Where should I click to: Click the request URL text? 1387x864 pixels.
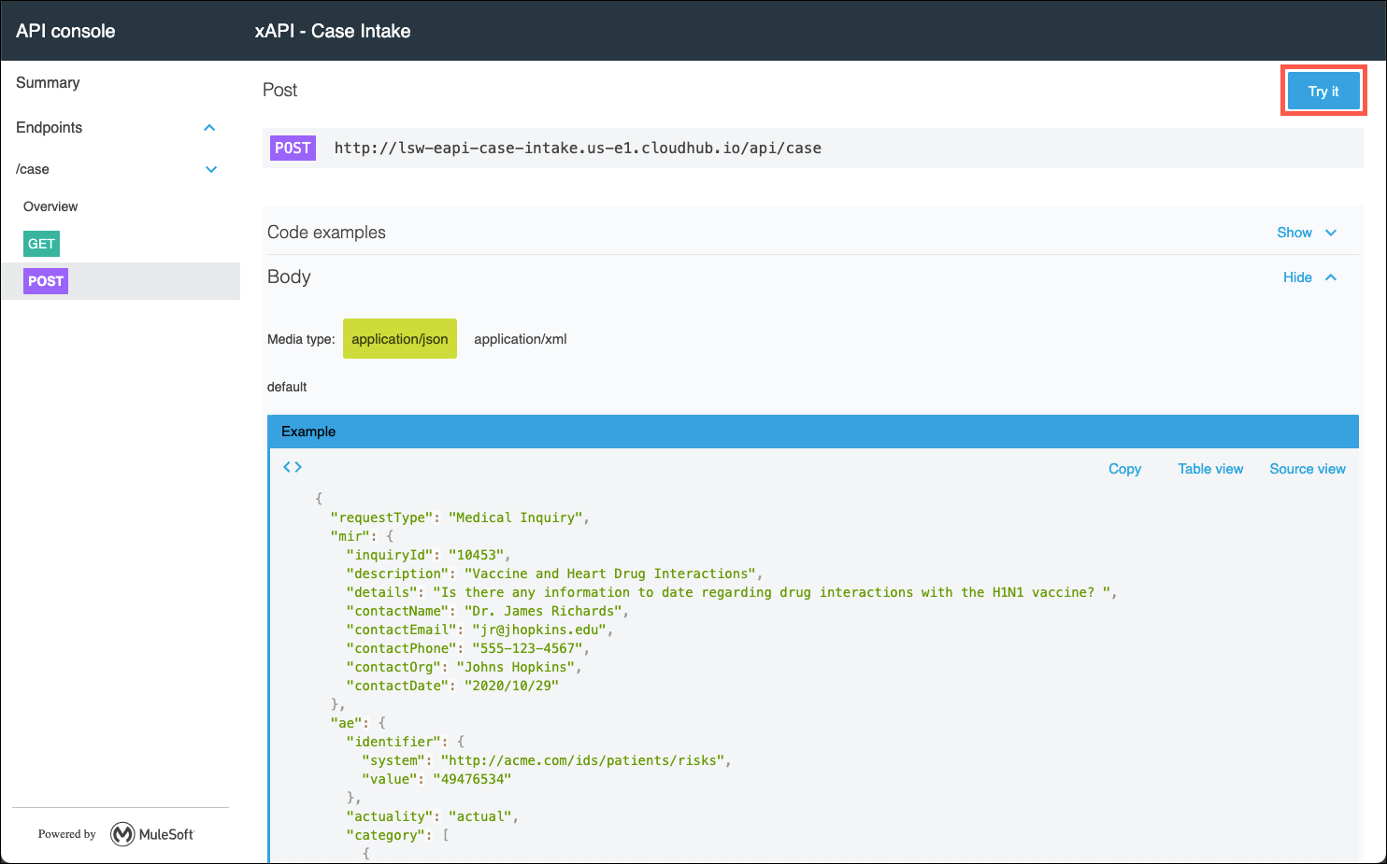pyautogui.click(x=578, y=148)
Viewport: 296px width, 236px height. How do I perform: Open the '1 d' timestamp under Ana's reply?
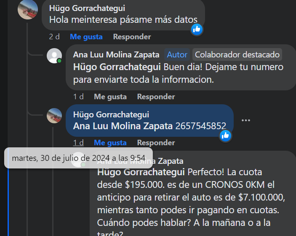click(78, 97)
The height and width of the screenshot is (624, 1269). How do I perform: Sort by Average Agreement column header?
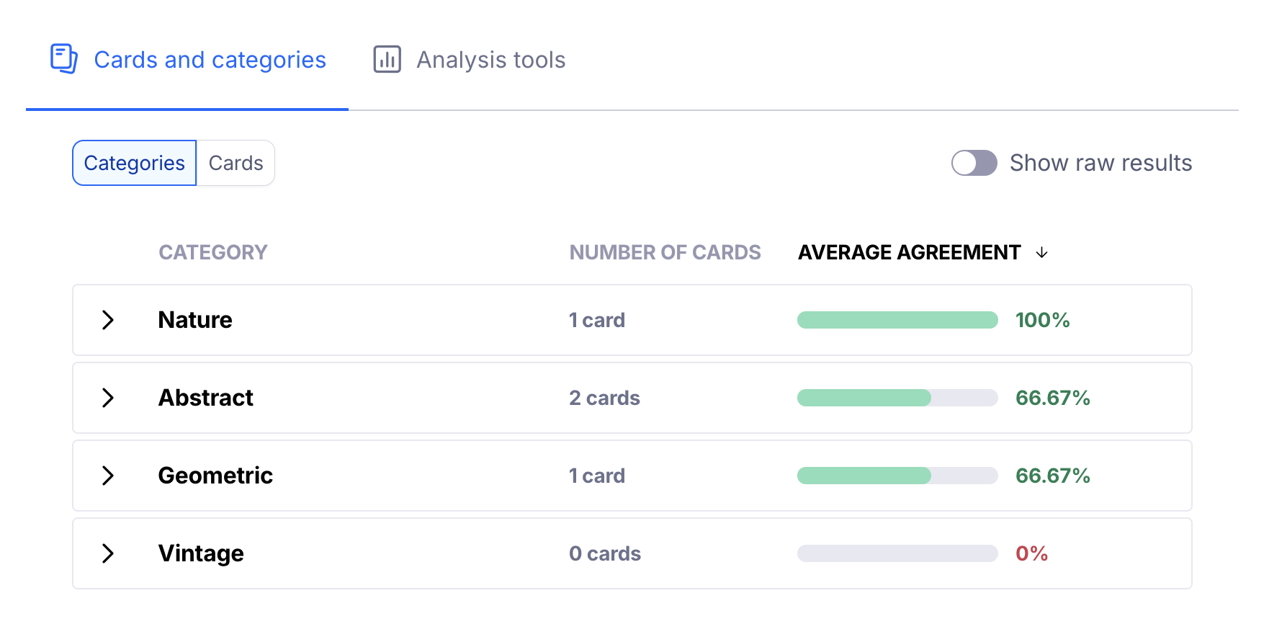coord(909,252)
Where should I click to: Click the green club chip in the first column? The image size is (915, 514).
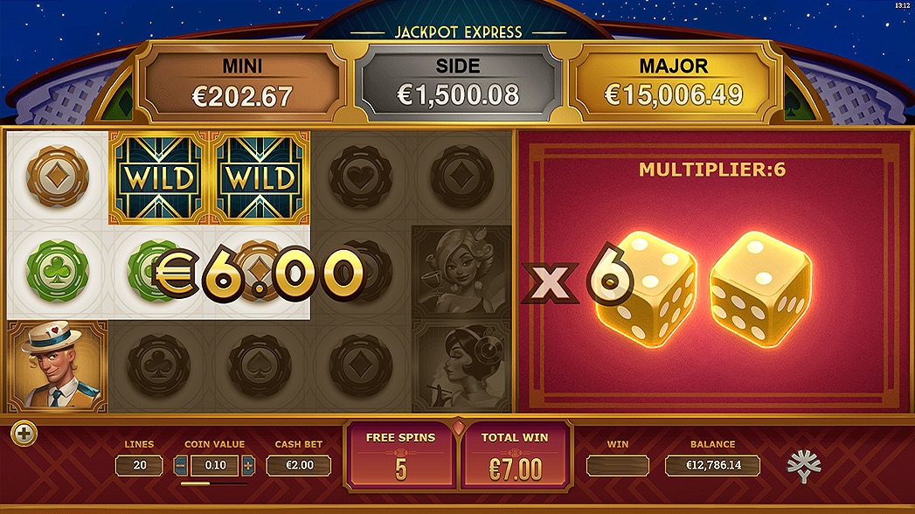[x=57, y=271]
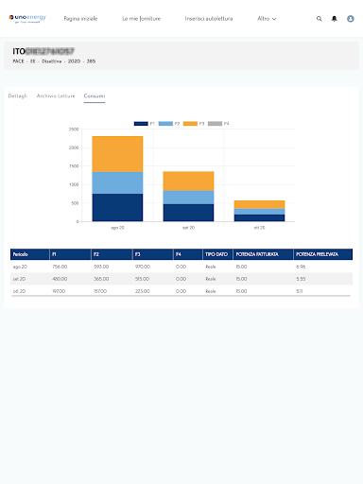The height and width of the screenshot is (484, 363).
Task: Open the search magnifier icon
Action: click(320, 19)
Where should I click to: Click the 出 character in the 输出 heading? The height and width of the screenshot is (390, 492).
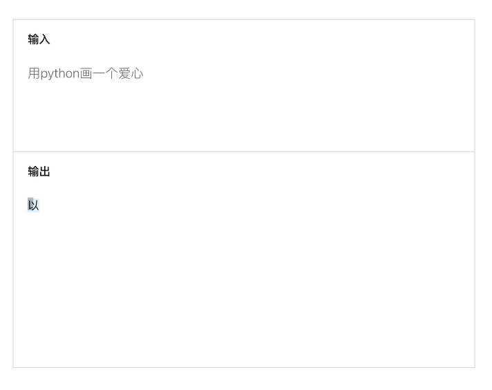pos(45,171)
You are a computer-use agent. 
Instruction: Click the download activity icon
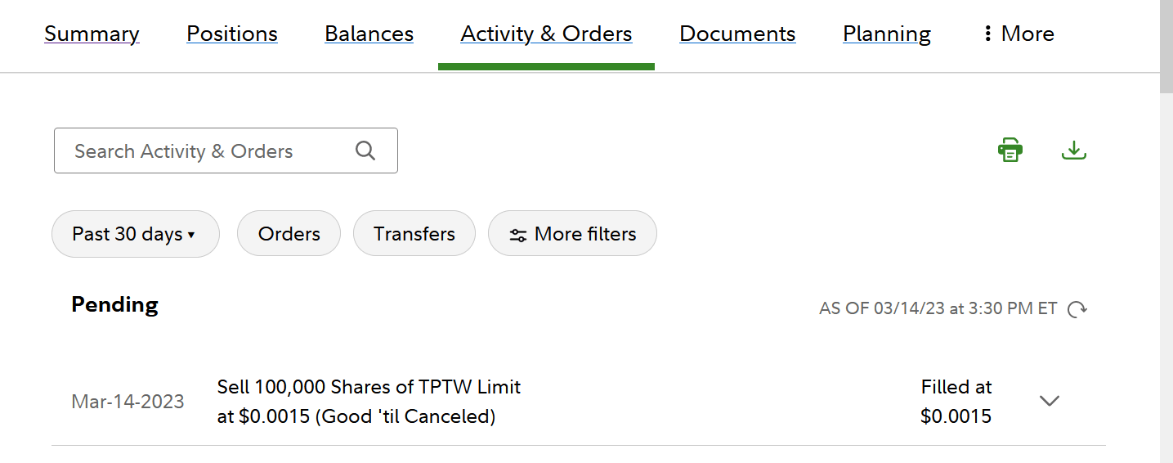1073,151
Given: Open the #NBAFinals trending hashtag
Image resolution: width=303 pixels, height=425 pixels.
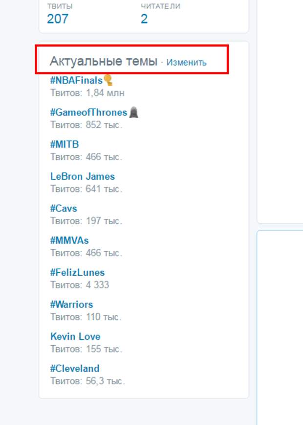Looking at the screenshot, I should click(x=76, y=80).
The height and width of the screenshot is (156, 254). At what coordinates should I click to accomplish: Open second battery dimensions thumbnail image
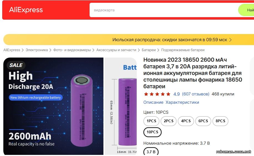121,106
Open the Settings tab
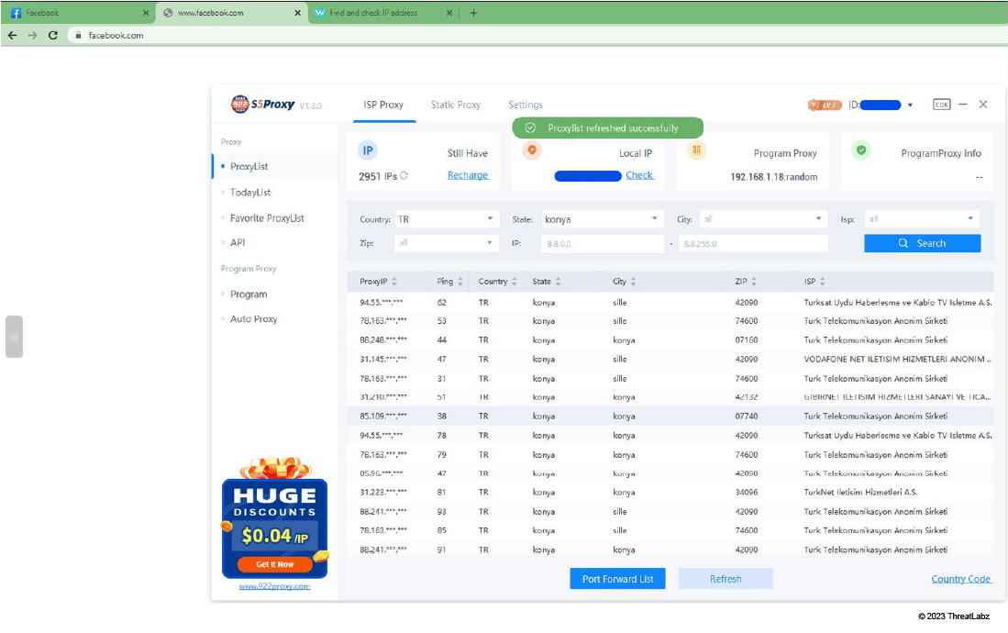Screen dimensions: 1008x633 point(526,105)
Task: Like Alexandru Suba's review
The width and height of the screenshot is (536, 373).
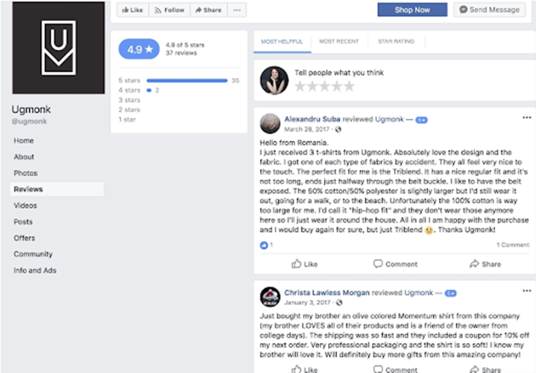Action: [x=305, y=264]
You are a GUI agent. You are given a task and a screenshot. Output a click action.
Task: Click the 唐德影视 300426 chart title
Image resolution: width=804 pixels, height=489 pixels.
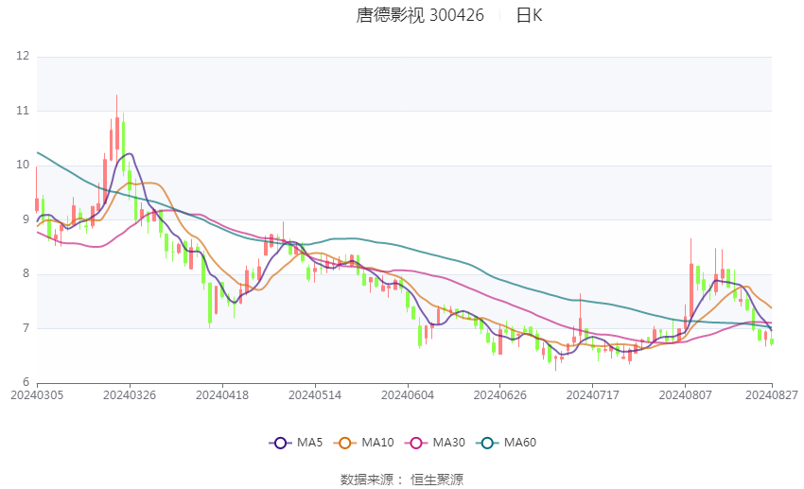tap(420, 15)
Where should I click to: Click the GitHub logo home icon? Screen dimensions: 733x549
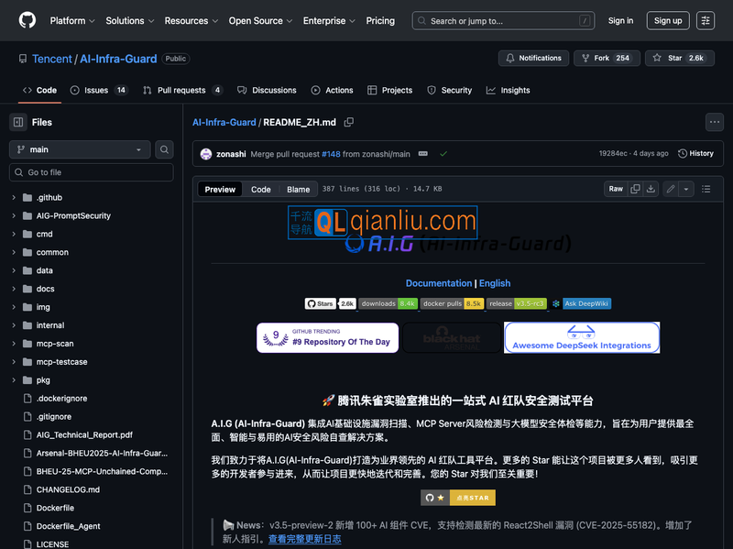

------------------------------------------------------------------------

Each line above that contains the word "agent" should be returned.

You are a computer-use agent. 
You are a GUI agent. You are given a task and a screenshot. Output a click action.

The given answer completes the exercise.